Text passage |
While I love my little brother with all my heart and wouldn’t have him any other way, can I just point out that a few years ago, the percentage of children with autism was about 1 in 300, and now it’s dropped to 1 in 88?
It’s been at around 1 in 120/150 since the early 2000s. So it was awhile ago that it was 1 in 300.
Also, this is because of better diagnostic techniques. It’s a GOOD thing. You realize that, right?
Edited to add: I was evaluated for the first time in 1992. It was a full two years later that Asperger’s would be added to the DSM. I know a lot of doctors until the very late 90s and early 2000s were still under the impression that autistic=nonverbal, and that’s very clearly NOT the case always. I was finally diagnosed last year, and I’m glad I finally have an answer.
I was evaluated as a toddler, in the early 1980’s. And I was non-verbal. The speech pathologist who saw me knew nothing about autism and did not use the actual criteria in his evaluation. He decided that I could speak, I just didn’t want to.
I was correctly diagnosed at 28, in the year 2010. (Well…I was diagnosed with Asperger’s, even though I actually fit the criteria for Autistic Disorder as a child. But my verbal abilities are presently consistent with Asperger’s.) I was autistic the entire time; I just wasn’t counted.
What’s more, I have solid reasons to suspect that grandparents, great-grandparents, and great-great-grandparents of mine have been on the spectrum. As the syndrome was not described until the 1940’s, and even then there was no systematic effort made to find these children, needless to say that if you were autistic in the 1870’s, you weren’t diagnosed. The word didn’t exist. Literally countless people have been living out their lives unidentified, for centuries.
And there is still this kind of ignorance among professionals, especially regarding women and adults. I had to explain, to a pediatric nurse, this year, that autism does not mean that somebody “just can’t understand anything.” I’ve had to explain that it is not a form of mental retardation, that it does not mean that somebody will never be able to do anything, or that somebody “cannot communicate.” Some of this from health care professionals. Year 2012. It’s astonishing and scary.

Given material |
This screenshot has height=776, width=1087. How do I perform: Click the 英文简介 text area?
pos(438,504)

Tasks to carry out |
**a)** In the autism discussion, the writer who was evaluated as a toddler in the early 1980s received an Asperger's diagnosis in 2010 rather than one of Autistic Disorder. Explain why in one to three sentences.
**b)** From the autism discussion, return the passage starting at "Edited to add: I" and ending at "didn’t want to.".

Responses in order |
**a)** The writer was diagnosed with Asperger's because their present verbal abilities are consistent with Asperger's. This was so even though, as a child, they fit the criteria for Autistic Disorder.

**b)**
Edited to add: I was evaluated for the first time in 1992. It was a full two years later that Asperger’s would be added to the DSM. I know a lot of doctors until the very late 90s and early 2000s were still under the impression that autistic=nonverbal, and that’s very clearly NOT the case always. I was finally diagnosed last year, and I’m glad I finally have an answer.
I was evaluated as a toddler, in the early 1980’s. And I was non-verbal. The speech pathologist who saw me knew nothing about autism and did not use the actual criteria in his evaluation. He decided that I could speak, I just didn’t want to.